Source passage:
*****

How good were the poets as musicians? Some were quite skilled. Wang Wei was a talented musician, who may have played both the pipa (an instrument used at court and in popular performance)6 and the more traditional qin.7 An early appointment gave him responsibility for court musicians.8 In a late poem Wang Wei describes himself sitting in his bamboo grove playing the qin.9

​

Others were just dabblers, perhaps. Or poseurs. Some who styled themselves the most refined sat at the qin with impeccable posture and aesthetic attitude, but played nothing! Because the “ultimate sound was the one that could not be played.”10 (I should have used that excuse when I struggled to play cello!) But a poet needn’t be a virtuoso to have a fine ear for matching verse to music: In the Western world, I think of Robert Burns (reputed to be a rough if enthusiastic singer), or Bob Dylan. 

                                                           

I do concede that books about Tang culture treat music as the ‘poor sister’ of literati arts, since calligraphy, painting, and poetry receive so much more attention. Why is this? Perhaps music did have less prestige. But I note, too, that music was ephemeral whereas written art could last. One could leave a legacy in poetry, painting, or calligraphy. Not so in music. And one could entrust travelers to take written expressions across distances to one’s friends. Needless to say, no one in Tang China was sharing an MP3, or linking an audio file to a website. 

 

Singing poetry. Literary poetry and folk song have a long relationship throughout Chinese history. Ancient folk ballads formed the core of one Confucian classic, the Book of Songs (the Shijing).11 Some poets drew on local folk songs as an inspiration for more elegant verse.12 Conversely, an imaginative poet such as Li Bai earned special respect for the ability to write new verse in the style of folk song.13

 

To what extent were the Tang poems themselves performed as songs? One can of course recite poetry with an emotional engagement or a dramatic delivery. And presenting poems while playing evocative music can be very moving. But I am persuaded that Tang poets and others often sang the poems. Perhaps a scholar would sigh, “well of course.”

*****

Records provided:
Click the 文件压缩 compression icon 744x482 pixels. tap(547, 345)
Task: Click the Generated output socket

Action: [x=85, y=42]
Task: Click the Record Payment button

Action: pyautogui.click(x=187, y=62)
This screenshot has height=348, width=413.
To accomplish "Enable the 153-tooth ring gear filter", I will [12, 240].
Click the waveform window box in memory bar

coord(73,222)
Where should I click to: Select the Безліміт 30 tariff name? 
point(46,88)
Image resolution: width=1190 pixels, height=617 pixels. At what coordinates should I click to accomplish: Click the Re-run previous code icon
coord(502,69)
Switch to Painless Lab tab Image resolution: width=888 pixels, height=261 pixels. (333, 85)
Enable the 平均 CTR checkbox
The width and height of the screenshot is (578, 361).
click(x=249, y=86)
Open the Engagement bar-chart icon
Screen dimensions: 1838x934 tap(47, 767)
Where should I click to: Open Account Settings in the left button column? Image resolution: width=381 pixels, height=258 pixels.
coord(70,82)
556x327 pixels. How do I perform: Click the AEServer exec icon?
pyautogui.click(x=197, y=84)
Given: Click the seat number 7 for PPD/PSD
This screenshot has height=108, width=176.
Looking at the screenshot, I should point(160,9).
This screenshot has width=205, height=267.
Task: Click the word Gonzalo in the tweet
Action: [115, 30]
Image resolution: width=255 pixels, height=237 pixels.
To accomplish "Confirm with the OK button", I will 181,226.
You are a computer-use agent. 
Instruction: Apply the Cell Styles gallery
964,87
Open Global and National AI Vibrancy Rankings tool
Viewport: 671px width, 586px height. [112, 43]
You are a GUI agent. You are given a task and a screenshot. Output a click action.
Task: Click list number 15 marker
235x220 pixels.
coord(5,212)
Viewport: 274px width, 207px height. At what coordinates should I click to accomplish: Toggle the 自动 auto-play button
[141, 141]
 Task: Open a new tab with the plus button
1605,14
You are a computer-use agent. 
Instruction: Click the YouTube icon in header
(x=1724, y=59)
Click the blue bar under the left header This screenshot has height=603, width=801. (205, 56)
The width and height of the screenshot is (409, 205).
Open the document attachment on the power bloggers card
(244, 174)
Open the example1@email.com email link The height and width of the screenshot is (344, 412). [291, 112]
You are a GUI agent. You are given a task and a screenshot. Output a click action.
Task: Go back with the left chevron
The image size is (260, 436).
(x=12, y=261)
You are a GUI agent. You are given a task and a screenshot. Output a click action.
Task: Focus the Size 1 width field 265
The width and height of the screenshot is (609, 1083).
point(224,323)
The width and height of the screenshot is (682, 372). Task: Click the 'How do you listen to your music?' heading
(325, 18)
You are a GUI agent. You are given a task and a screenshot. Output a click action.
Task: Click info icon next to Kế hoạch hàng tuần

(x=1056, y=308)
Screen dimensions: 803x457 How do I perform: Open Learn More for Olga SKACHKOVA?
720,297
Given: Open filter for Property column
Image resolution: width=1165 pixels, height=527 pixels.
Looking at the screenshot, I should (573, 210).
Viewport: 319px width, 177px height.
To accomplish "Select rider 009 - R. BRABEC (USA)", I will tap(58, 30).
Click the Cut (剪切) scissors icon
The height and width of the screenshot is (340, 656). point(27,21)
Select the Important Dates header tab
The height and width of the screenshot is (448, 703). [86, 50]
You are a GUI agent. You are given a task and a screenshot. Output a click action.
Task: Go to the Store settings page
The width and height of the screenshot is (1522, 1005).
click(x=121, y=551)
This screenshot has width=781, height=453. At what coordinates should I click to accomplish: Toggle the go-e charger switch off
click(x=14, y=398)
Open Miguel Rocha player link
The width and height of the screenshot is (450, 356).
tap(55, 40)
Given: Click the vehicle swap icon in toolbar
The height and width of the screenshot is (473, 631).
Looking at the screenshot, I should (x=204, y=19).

*****

Short task 1:
Answer these questions from the passage on Tang poets and music, one answer per line, marked as the questions are:
(a) Which two instruments may Wang Wei have played?
(b) Which Confucian classic had ancient folk ballads at its core?
(c) What did the poet Li Bai earn special respect for?
Short task 2:
List every person mentioned by name in the passage on Tang poets and music.
Short task 3:
Resume the passage on Tang poets and music after its final sentence.

Written answer 1:
(a) The pipa and the qin.
(b) The Book of Songs (the Shijing).
(c) His ability to write new verse in the style of folk song.

Written answer 2:
Wang Wei, Robert Burns, Bob Dylan, Li Bai

Written answer 3:
Indeed, some believe that the poems were always sung. In a wonderful lecture at Smith College, translator Bill Porter (Red Pine) sang Chinese poems, improvising a simple melody for each one. Questioned about this style of presentation, he asserted: “Until modern times, all Chinese poetry was sung. There was no exception.”14               

 

Poets composed one class of poems with traditional melodies in mind. But Porter believes they sang their other poems, too. There was no specific notation, but people would improvise melodies to suit their mood. “You sing them the way you feel them.”15                 

 

Poems using song forms. Whole genres of poetry are patterned on meter and structure of old folk songs. The ci form based poems “on traditional structures, originally meant as lyrics to go along with music.”16 Yueh-fu poetry adopted the form of folk ballads. Tang poet Li He patterned more than half his compositions in this style. These poems were “meant to be sung, not chanted.”17

 

Tang poets also used the shih form, in which verses have equal length lines and alternating-line rhymes. That form, too, suits melody well: When an early poet wrote a shih poem, “he would have sung it, as poets writing in this style still do today."18

 

These forms underscore how entwined Chinese poetical traditions could be with Chinese musical traditions. Without music, we miss part of the poems’ artistry.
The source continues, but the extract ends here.